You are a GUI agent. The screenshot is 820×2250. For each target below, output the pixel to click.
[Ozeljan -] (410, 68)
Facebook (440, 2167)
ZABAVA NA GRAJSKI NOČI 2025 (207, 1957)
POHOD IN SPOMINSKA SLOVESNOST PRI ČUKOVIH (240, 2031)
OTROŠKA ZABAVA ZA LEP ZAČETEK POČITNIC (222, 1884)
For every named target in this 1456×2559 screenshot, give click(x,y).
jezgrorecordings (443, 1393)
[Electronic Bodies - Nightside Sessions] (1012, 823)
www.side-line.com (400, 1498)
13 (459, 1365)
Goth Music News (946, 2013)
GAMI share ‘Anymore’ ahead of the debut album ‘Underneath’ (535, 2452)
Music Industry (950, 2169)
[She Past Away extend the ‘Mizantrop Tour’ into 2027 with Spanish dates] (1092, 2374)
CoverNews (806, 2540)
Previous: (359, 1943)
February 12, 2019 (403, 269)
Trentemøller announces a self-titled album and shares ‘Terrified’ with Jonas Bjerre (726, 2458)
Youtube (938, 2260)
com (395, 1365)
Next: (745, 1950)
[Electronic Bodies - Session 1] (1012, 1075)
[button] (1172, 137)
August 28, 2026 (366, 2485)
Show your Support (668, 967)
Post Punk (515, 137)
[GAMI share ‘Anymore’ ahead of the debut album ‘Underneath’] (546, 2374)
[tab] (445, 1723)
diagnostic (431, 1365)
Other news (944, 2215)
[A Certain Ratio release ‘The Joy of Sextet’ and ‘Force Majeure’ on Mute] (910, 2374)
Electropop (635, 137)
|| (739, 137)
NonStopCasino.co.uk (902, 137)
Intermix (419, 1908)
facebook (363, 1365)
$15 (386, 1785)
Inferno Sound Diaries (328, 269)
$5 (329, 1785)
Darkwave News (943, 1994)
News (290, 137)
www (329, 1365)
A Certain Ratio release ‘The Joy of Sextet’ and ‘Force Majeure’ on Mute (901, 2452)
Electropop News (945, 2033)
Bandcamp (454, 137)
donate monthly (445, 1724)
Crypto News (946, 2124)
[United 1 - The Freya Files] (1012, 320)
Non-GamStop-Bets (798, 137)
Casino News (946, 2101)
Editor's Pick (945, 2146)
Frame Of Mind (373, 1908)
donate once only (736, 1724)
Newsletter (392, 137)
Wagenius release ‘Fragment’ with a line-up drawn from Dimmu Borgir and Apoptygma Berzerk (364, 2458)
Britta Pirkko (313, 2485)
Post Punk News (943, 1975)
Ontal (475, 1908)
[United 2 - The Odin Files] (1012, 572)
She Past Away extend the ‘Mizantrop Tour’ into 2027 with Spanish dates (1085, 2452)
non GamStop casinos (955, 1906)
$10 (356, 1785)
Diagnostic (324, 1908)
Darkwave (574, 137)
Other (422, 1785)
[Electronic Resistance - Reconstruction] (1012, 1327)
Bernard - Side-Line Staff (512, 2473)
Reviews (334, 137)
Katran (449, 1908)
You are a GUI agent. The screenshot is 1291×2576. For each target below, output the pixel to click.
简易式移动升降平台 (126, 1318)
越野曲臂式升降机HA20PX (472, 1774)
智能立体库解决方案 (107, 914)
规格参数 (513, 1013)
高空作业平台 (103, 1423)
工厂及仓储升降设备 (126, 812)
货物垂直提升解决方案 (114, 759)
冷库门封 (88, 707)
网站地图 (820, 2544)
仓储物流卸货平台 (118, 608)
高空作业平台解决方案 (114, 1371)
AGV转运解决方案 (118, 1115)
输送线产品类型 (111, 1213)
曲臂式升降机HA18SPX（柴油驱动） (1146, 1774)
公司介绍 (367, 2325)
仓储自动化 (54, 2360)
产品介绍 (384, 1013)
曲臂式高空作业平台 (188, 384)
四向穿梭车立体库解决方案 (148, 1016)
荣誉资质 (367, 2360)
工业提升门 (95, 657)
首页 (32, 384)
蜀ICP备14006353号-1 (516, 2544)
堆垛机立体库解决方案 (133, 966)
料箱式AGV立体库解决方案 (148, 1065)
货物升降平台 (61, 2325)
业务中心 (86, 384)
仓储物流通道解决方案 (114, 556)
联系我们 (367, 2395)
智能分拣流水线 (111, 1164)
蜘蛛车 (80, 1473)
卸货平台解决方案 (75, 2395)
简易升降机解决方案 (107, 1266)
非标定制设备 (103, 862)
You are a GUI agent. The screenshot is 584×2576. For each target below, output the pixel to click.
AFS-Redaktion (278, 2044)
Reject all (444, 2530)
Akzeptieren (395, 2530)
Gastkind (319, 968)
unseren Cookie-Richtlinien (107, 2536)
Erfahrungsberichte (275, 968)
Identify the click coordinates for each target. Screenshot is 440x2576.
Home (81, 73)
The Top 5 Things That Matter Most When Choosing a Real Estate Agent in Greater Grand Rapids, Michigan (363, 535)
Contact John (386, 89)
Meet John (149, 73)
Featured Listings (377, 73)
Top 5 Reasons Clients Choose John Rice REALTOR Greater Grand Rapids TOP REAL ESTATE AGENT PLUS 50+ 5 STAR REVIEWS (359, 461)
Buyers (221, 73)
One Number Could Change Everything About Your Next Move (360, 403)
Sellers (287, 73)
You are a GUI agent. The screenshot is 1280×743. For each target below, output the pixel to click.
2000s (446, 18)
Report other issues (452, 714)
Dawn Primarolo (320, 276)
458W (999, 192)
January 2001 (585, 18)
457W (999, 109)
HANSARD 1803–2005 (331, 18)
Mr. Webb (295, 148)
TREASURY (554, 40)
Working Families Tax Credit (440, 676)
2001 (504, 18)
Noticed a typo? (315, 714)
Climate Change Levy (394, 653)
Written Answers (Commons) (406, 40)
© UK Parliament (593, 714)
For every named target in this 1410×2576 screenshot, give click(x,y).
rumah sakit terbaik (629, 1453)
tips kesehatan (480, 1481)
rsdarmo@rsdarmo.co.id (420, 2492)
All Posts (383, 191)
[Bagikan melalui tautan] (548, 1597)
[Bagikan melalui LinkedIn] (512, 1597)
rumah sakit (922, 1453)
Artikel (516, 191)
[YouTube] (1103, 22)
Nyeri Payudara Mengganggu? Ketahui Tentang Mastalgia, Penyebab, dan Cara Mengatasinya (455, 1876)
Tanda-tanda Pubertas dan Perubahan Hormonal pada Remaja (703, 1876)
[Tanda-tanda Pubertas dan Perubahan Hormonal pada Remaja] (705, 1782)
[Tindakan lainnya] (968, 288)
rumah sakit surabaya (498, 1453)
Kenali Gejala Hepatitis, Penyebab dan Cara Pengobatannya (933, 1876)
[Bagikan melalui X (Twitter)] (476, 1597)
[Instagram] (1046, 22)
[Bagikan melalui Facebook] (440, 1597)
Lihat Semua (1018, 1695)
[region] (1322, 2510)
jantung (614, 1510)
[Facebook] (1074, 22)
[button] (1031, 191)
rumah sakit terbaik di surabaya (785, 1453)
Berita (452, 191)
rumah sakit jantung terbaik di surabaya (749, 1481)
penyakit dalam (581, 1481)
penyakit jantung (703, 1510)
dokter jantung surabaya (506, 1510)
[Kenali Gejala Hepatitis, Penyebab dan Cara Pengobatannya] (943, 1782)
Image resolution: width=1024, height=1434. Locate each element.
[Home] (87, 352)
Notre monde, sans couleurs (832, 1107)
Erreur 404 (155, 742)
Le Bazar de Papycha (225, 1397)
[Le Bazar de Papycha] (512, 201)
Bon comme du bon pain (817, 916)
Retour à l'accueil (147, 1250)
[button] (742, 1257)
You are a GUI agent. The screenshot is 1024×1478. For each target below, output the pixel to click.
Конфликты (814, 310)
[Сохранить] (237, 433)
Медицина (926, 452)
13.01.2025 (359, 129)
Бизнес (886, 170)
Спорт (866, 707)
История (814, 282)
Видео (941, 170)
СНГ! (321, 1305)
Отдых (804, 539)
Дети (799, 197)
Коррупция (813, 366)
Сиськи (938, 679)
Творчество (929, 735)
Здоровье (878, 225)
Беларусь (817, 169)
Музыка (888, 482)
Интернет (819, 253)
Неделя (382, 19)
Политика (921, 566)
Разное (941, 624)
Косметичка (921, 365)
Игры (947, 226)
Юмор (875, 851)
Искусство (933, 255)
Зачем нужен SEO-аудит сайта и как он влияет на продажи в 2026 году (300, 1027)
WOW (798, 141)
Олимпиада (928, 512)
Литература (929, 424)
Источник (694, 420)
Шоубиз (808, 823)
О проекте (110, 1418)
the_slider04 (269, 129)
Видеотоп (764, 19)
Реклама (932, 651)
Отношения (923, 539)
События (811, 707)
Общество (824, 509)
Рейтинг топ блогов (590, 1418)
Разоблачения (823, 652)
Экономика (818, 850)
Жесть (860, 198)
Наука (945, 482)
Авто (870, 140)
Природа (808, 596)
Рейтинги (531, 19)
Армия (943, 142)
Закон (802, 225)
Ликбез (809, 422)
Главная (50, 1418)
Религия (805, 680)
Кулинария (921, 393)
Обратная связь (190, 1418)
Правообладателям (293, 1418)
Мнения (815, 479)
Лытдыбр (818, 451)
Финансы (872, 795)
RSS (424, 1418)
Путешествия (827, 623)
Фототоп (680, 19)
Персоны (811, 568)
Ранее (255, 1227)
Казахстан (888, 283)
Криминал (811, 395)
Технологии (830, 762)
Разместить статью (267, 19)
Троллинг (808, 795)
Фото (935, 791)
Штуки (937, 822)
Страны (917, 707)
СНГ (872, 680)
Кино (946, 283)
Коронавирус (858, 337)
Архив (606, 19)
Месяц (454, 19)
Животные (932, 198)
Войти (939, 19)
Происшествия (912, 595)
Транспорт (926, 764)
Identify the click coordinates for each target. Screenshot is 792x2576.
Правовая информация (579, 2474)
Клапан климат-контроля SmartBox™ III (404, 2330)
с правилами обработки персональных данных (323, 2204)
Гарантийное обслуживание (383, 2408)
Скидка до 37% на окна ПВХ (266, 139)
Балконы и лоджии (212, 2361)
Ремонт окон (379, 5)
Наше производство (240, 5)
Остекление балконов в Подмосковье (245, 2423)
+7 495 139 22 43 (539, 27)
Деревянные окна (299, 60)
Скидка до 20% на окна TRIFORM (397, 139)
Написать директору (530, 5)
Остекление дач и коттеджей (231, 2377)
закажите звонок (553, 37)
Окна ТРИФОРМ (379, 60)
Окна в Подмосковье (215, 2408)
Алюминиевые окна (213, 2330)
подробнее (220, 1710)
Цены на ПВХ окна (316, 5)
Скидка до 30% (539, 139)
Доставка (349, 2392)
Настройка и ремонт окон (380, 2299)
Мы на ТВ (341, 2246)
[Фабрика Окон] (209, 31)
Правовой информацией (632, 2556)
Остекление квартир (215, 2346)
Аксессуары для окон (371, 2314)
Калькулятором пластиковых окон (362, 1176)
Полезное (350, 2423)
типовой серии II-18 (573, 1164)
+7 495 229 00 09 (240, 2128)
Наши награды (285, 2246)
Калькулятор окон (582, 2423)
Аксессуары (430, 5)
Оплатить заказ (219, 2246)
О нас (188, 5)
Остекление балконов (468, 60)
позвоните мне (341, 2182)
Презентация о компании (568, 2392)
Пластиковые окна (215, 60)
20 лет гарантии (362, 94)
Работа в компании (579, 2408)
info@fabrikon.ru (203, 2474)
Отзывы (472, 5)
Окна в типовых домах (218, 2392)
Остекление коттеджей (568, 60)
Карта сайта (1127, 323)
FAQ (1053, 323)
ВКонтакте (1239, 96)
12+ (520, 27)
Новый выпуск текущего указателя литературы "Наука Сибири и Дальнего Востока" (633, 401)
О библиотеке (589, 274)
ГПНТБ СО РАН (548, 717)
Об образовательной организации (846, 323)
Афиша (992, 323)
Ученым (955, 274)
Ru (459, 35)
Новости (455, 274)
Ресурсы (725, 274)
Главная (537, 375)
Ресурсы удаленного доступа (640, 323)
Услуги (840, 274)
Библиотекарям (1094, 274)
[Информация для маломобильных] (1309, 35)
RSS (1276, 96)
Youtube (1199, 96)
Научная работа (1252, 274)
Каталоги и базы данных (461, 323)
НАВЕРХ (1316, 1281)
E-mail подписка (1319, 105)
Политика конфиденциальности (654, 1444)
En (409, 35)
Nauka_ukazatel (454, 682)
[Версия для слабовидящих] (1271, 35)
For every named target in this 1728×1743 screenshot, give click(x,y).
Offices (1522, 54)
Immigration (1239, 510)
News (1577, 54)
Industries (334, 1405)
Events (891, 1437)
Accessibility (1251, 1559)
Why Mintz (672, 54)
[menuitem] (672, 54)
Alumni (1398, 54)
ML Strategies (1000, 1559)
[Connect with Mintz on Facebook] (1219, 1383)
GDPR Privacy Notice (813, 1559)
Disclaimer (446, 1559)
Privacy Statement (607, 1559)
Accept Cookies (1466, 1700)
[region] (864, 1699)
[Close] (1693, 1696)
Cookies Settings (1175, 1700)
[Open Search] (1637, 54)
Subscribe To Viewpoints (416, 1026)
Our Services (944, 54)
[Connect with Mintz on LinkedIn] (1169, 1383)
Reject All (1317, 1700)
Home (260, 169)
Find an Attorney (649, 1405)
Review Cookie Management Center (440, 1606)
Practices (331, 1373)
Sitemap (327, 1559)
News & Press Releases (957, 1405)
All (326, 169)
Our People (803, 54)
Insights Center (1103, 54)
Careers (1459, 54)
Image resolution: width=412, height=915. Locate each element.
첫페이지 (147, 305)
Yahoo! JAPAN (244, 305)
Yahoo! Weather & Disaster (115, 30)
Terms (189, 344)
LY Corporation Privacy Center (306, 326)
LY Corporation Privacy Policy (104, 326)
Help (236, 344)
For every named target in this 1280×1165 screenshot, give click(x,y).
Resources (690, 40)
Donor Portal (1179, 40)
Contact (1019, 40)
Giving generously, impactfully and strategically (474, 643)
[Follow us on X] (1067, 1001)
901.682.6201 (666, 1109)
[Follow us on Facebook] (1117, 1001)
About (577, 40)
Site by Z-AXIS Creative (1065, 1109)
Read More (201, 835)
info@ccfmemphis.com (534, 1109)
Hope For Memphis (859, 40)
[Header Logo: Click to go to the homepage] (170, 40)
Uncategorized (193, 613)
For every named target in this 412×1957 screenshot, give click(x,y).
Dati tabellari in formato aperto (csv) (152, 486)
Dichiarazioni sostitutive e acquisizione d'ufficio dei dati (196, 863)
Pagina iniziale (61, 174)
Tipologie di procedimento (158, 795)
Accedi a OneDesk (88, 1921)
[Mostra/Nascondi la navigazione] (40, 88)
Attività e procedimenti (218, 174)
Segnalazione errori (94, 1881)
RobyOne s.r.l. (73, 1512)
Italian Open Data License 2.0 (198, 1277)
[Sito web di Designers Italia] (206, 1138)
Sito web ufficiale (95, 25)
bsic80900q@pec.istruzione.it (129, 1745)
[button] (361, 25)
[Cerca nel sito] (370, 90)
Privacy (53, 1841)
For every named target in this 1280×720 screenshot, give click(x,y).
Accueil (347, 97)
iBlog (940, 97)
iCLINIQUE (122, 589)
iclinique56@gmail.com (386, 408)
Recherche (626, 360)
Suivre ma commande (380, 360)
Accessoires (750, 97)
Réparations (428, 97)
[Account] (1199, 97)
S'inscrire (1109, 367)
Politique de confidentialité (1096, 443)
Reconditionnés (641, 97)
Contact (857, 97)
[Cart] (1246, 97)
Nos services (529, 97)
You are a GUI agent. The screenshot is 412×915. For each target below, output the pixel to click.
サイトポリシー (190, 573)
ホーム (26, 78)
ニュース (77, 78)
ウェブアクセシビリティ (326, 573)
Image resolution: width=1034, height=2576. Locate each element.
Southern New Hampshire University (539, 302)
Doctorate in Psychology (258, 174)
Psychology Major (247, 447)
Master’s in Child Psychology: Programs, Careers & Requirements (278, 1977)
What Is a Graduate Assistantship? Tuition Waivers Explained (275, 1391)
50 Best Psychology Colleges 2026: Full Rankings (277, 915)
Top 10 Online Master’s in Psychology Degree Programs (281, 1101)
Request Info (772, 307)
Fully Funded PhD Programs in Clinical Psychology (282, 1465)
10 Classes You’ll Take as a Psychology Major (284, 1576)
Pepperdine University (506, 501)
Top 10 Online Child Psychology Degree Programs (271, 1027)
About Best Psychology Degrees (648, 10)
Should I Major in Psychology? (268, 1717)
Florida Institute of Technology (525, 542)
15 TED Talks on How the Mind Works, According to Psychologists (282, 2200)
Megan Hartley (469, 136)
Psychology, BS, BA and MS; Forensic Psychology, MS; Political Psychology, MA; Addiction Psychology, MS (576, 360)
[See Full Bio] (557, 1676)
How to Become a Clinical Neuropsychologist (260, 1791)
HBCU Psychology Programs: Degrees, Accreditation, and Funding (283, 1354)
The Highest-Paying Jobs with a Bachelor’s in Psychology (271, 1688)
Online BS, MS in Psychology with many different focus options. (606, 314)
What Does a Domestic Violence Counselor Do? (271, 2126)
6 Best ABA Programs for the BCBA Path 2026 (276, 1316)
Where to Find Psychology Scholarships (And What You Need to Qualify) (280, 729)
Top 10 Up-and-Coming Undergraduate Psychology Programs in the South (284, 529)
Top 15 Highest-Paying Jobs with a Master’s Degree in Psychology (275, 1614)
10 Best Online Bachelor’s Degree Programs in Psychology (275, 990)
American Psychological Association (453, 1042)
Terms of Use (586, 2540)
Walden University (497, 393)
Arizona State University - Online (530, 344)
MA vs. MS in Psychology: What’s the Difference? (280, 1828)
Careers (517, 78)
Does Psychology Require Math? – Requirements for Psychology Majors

Task objective:
After locating the line with "События (811, 707)" above, return that line and every later line through the one with "Технологии (830, 762)", word for word and with nothing else.

Exercise result:
События (811, 707)
Общество (824, 509)
Рейтинг топ блогов (590, 1418)
Разоблачения (823, 652)
Экономика (818, 850)
Жесть (860, 198)
Наука (945, 482)
Авто (870, 140)
Природа (808, 596)
Рейтинги (531, 19)
Армия (943, 142)
Закон (802, 225)
Ликбез (809, 422)
Главная (50, 1418)
Религия (805, 680)
Кулинария (921, 393)
Обратная связь (190, 1418)
Правообладателям (293, 1418)
Мнения (815, 479)
Лытдыбр (818, 451)
Финансы (872, 795)
RSS (424, 1418)
Путешествия (827, 623)
Фототоп (680, 19)
Персоны (811, 568)
Ранее (255, 1227)
Казахстан (888, 283)
Криминал (811, 395)
Технологии (830, 762)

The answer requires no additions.